▸ YOUR TASK:
Below are some records. Count the lines with "computer" in them and give nothing but the total.

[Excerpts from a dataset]
++++++++++++++++++++

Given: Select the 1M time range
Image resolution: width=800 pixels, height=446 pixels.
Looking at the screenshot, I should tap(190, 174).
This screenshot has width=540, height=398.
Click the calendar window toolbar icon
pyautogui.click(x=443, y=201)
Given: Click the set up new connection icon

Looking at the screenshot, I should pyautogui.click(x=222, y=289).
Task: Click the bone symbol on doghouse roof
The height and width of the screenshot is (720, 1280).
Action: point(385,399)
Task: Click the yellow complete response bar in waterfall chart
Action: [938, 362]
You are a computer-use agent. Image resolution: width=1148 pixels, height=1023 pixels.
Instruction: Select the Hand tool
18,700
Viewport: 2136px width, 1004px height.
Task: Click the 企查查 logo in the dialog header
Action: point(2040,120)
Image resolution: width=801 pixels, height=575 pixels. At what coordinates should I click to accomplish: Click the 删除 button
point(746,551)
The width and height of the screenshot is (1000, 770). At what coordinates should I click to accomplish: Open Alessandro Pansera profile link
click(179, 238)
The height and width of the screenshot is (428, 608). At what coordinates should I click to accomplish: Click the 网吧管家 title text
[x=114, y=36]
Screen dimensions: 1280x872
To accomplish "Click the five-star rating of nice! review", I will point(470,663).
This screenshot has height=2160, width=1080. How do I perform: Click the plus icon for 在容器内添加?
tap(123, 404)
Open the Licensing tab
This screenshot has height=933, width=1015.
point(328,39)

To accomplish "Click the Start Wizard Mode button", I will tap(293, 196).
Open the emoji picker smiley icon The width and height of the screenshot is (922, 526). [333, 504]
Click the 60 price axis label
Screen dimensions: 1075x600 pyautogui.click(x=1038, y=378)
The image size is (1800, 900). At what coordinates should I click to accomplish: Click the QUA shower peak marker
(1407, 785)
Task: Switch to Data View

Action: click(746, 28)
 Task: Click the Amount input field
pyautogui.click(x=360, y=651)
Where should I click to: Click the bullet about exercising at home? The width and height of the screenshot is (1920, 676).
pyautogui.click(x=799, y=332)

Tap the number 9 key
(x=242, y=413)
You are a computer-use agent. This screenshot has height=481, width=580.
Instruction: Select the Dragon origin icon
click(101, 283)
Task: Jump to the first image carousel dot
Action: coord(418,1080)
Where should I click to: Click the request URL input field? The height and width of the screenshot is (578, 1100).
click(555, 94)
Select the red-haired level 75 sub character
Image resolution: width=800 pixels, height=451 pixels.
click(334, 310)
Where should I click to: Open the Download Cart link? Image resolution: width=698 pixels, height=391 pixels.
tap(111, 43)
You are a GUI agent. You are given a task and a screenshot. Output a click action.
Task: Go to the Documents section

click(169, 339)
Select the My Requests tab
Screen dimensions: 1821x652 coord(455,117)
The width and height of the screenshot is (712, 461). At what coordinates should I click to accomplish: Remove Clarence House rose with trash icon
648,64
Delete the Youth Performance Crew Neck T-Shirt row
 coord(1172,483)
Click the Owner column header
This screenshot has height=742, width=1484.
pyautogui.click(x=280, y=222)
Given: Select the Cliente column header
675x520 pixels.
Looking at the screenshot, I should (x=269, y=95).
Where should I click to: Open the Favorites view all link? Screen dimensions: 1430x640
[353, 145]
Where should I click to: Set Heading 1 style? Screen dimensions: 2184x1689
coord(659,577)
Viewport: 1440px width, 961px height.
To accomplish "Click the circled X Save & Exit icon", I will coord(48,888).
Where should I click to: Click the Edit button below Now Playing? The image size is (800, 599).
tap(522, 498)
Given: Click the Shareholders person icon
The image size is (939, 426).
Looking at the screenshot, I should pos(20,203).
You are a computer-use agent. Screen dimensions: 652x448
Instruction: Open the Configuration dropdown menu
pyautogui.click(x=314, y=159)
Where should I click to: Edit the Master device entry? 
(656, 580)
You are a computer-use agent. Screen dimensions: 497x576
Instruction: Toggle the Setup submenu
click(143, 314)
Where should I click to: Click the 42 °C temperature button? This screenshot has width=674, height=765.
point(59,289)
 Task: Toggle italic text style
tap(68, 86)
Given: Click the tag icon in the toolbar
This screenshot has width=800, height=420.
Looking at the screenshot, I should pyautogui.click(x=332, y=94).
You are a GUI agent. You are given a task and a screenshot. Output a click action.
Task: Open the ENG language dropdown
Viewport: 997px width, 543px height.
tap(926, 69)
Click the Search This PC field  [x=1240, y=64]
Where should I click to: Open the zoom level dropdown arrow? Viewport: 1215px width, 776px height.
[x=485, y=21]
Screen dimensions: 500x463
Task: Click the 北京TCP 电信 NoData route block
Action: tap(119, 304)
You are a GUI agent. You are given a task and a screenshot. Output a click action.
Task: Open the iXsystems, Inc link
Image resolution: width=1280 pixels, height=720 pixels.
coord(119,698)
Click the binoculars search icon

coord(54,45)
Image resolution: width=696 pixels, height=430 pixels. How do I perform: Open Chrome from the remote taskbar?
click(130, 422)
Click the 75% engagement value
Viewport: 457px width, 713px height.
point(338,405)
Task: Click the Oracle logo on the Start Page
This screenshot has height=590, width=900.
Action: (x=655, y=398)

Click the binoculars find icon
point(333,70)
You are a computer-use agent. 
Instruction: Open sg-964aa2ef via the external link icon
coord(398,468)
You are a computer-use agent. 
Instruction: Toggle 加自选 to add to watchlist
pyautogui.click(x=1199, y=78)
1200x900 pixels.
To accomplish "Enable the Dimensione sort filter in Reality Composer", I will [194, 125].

++++++++++++++++++++

▸ FINISHED EXERCISE:
6